After removing every image, reproduce the data exactly as it appears.

──────── Records supplied ────────

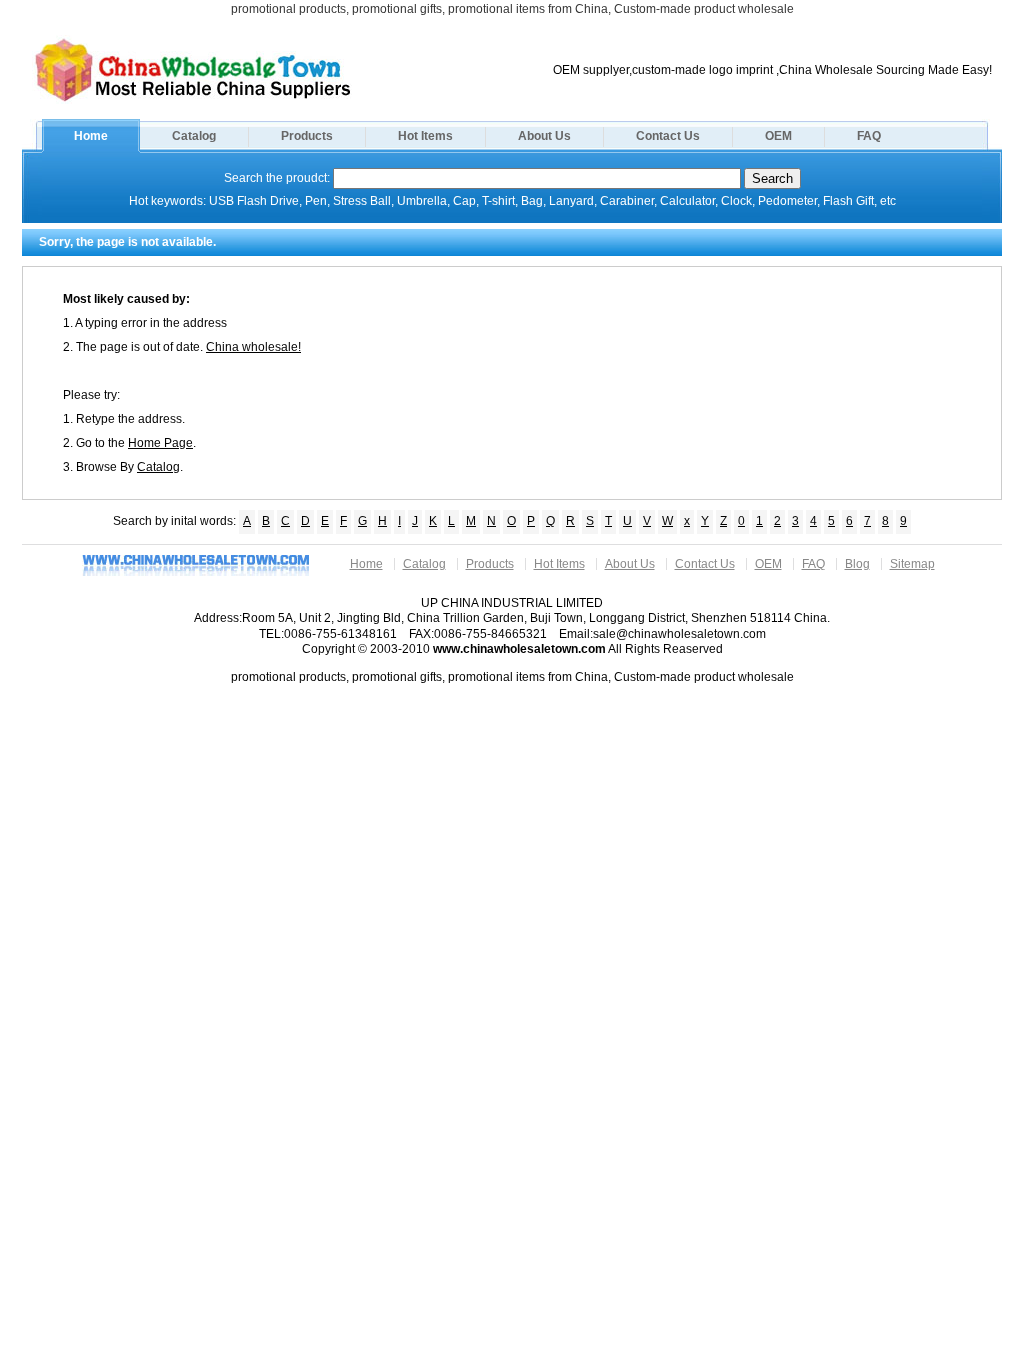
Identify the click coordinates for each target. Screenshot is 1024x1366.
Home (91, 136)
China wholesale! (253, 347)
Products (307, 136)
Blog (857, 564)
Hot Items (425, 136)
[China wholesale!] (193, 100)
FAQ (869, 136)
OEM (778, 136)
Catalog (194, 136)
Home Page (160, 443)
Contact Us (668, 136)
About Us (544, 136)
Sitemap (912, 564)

────────

Answer to this problem:
Identify the click coordinates for each target. Screenshot is 1024x1366.
Home (91, 136)
China wholesale! (253, 347)
Products (307, 136)
Blog (857, 564)
Hot Items (425, 136)
[China wholesale!] (193, 100)
FAQ (869, 136)
OEM (778, 136)
Catalog (194, 136)
Home Page (160, 443)
Contact Us (668, 136)
About Us (544, 136)
Sitemap (912, 564)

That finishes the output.